» PAGE EXCERPT:
- Opening Delimiter -

Citation
- Authors: Hsieh, Y. J., Chen, F. D., Ke, C. C., Wang, H. E., Huang, C. J., Hou, M. F., Lin, K. P., Gelovani, J. G., Liu, R. S.
- Year: 2012
- Journal: Mol Imaging Biol 14 452-61
- Applications: in vitro / DNA / jetPEI
- Cell type: Hep G2
Description: Human hepatocarcinoma cells
Method
Modification of the manufacturer’s procedure: 3 μg of plasmid DNA and 10 μl jetPEI reagent were mixed with 100 μl of 150 mM NaCl separately, and then the jetPEI solution was added immediately to the DNA solution. The solution was vortexed straight away and spun down briefly. The pellet was incubated for 15 to 30 min at room temperature, and the jetPEI/DNA mixture was added dropwise onto the serum containing medium in each well and the mixture on the plate was gently swirled. Then the cells were incubated at 37°C in a 5% CO2 humidified air atmosphere.

- Closing Delimiter -

» DATA FOR REVIEW:
- Opening Delimiter -

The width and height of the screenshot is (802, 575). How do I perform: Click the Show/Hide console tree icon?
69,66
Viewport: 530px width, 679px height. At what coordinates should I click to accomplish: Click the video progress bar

- Closing Delimiter -
- Opening Delimiter -

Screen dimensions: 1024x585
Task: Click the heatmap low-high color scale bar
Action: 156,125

- Closing Delimiter -
- Opening Delimiter -

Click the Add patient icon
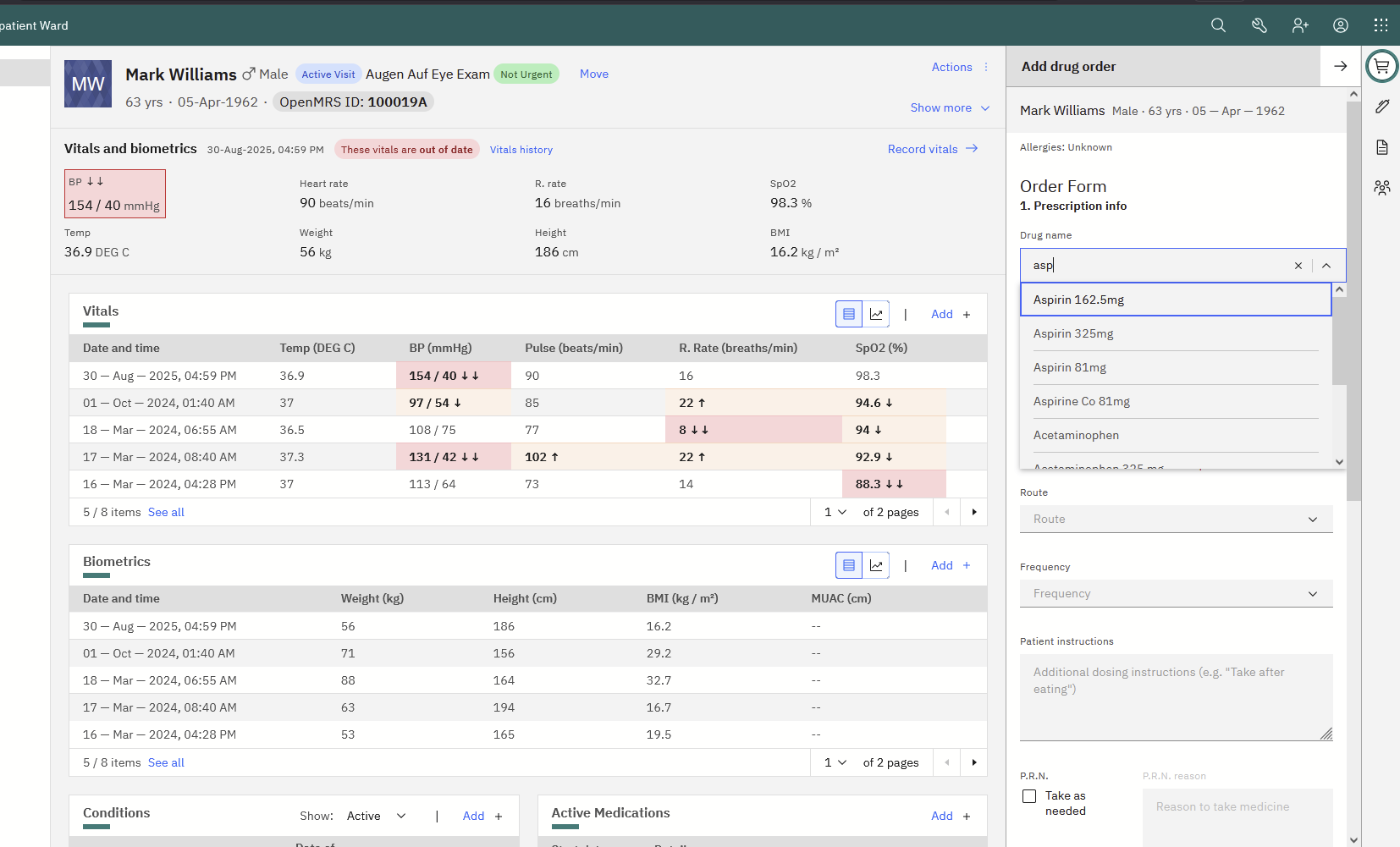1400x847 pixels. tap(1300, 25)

- Closing Delimiter -

» PROMPT: Rewrite the part of the jetPEI transfection citation that opens with the words containing "- Year: 2012" and closes with "humidified air atmosphere.", putting "serum-free medium" in place of "serum containing medium".

» EXERCISE RESULT:
- Year: 2012
- Journal: Mol Imaging Biol 14 452-61
- Applications: in vitro / DNA / jetPEI
- Cell type: Hep G2
Description: Human hepatocarcinoma cells
Method
Modification of the manufacturer’s procedure: 3 μg of plasmid DNA and 10 μl jetPEI reagent were mixed with 100 μl of 150 mM NaCl separately, and then the jetPEI solution was added immediately to the DNA solution. The solution was vortexed straight away and spun down briefly. The pellet was incubated for 15 to 30 min at room temperature, and the jetPEI/DNA mixture was added dropwise onto the serum-free medium in each well and the mixture on the plate was gently swirled. Then the cells were incubated at 37°C in a 5% CO2 humidified air atmosphere.